(Data in this exercise Opens)
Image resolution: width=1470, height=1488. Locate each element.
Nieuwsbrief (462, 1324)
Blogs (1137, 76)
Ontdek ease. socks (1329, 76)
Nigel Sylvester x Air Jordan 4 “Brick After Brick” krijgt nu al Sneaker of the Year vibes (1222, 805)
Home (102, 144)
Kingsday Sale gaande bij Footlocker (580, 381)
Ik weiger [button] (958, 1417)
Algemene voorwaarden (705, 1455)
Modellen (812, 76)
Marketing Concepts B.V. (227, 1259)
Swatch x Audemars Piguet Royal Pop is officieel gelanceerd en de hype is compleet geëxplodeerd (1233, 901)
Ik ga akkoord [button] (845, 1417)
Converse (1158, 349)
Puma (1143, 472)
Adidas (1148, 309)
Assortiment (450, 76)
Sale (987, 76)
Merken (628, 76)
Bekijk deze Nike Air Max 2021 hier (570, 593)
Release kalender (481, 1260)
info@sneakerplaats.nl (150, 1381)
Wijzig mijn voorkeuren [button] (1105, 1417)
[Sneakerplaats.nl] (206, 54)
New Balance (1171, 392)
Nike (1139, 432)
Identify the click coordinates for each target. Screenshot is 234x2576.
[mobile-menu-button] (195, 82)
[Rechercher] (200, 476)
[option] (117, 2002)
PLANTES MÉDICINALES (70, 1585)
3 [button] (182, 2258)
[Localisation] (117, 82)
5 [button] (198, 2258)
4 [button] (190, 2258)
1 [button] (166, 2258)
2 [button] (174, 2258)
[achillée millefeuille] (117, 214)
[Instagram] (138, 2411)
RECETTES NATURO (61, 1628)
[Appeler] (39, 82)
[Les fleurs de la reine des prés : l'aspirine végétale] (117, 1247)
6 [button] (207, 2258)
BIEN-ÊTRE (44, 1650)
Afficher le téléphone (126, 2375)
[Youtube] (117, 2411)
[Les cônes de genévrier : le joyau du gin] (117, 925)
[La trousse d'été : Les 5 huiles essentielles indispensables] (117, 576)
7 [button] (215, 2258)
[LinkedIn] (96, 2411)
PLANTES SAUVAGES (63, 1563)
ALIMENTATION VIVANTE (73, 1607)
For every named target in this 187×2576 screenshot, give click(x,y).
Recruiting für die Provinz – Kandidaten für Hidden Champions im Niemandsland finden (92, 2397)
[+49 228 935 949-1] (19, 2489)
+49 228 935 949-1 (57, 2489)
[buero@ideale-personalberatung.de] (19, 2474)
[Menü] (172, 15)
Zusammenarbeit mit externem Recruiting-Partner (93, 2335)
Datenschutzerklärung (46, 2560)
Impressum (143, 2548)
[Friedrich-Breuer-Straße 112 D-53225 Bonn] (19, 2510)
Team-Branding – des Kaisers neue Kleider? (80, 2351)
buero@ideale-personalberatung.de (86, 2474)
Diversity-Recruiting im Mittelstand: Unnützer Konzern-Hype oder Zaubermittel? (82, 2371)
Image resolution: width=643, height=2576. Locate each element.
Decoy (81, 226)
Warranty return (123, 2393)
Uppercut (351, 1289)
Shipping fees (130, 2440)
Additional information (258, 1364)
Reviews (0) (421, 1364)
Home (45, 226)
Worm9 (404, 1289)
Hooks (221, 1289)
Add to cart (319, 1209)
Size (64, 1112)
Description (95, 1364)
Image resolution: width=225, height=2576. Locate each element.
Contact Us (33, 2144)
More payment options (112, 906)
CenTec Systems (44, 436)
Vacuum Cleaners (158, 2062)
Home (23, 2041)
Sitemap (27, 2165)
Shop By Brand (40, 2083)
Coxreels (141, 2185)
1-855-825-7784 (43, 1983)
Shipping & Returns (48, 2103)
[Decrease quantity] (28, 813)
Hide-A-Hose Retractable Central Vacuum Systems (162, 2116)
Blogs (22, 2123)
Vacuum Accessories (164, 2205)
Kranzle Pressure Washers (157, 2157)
(Data in this exercise Closes)
- [Problem description]:
The answer must be the full data, repeated word for word.

- [Exercise answer]:
Image resolution: width=1470, height=1488. Locate each element.
Nieuwsbrief (462, 1324)
Blogs (1137, 76)
Ontdek ease. socks (1329, 76)
Nigel Sylvester x Air Jordan 4 “Brick After Brick” krijgt nu al Sneaker of the Year vibes (1222, 805)
Home (102, 144)
Kingsday Sale gaande bij Footlocker (580, 381)
Ik weiger [button] (958, 1417)
Algemene voorwaarden (705, 1455)
Modellen (812, 76)
Marketing Concepts B.V. (227, 1259)
Swatch x Audemars Piguet Royal Pop is officieel gelanceerd en de hype is compleet geëxplodeerd (1233, 901)
Ik ga akkoord [button] (845, 1417)
Converse (1158, 349)
Puma (1143, 472)
Adidas (1148, 309)
Assortiment (450, 76)
Sale (987, 76)
Merken (628, 76)
Bekijk deze Nike Air Max 2021 hier (570, 593)
Release kalender (481, 1260)
info@sneakerplaats.nl (150, 1381)
Wijzig mijn voorkeuren [button] (1105, 1417)
[Sneakerplaats.nl] (206, 54)
New Balance (1171, 392)
Nike (1139, 432)
Identify the click coordinates for each target. Screenshot is 234x2576.
[mobile-menu-button] (195, 82)
[Rechercher] (200, 476)
[option] (117, 2002)
PLANTES MÉDICINALES (70, 1585)
3 [button] (182, 2258)
[Localisation] (117, 82)
5 [button] (198, 2258)
4 [button] (190, 2258)
1 [button] (166, 2258)
2 [button] (174, 2258)
[achillée millefeuille] (117, 214)
[Instagram] (138, 2411)
RECETTES NATURO (61, 1628)
[Appeler] (39, 82)
[Les fleurs de la reine des prés : l'aspirine végétale] (117, 1247)
6 [button] (207, 2258)
BIEN-ÊTRE (44, 1650)
Afficher le téléphone (126, 2375)
[Youtube] (117, 2411)
[Les cônes de genévrier : le joyau du gin] (117, 925)
[La trousse d'été : Les 5 huiles essentielles indispensables] (117, 576)
7 [button] (215, 2258)
[LinkedIn] (96, 2411)
PLANTES SAUVAGES (63, 1563)
ALIMENTATION VIVANTE (73, 1607)
For every named target in this 187×2576 screenshot, give click(x,y).
Recruiting für die Provinz – Kandidaten für Hidden Champions im Niemandsland finden (92, 2397)
[+49 228 935 949-1] (19, 2489)
+49 228 935 949-1 (57, 2489)
[buero@ideale-personalberatung.de] (19, 2474)
[Menü] (172, 15)
Zusammenarbeit mit externem Recruiting-Partner (93, 2335)
Datenschutzerklärung (46, 2560)
Impressum (143, 2548)
[Friedrich-Breuer-Straße 112 D-53225 Bonn] (19, 2510)
Team-Branding – des Kaisers neue Kleider? (80, 2351)
buero@ideale-personalberatung.de (86, 2474)
Diversity-Recruiting im Mittelstand: Unnützer Konzern-Hype oder Zaubermittel? (82, 2371)
Image resolution: width=643, height=2576. Locate each element.
Decoy (81, 226)
Warranty return (123, 2393)
Uppercut (351, 1289)
Shipping fees (130, 2440)
Additional information (258, 1364)
Reviews (0) (421, 1364)
Home (45, 226)
Worm9 (404, 1289)
Hooks (221, 1289)
Add to cart (319, 1209)
Size (64, 1112)
Description (95, 1364)
Image resolution: width=225, height=2576. Locate each element.
Contact Us (33, 2144)
More payment options (112, 906)
CenTec Systems (44, 436)
Vacuum Cleaners (158, 2062)
Home (23, 2041)
Sitemap (27, 2165)
Shop By Brand (40, 2083)
Coxreels (141, 2185)
1-855-825-7784 (43, 1983)
Shipping & Returns (48, 2103)
[Decrease quantity] (28, 813)
Hide-A-Hose Retractable Central Vacuum Systems (162, 2116)
Blogs (22, 2123)
Vacuum Accessories (164, 2205)
Kranzle Pressure Washers (157, 2157)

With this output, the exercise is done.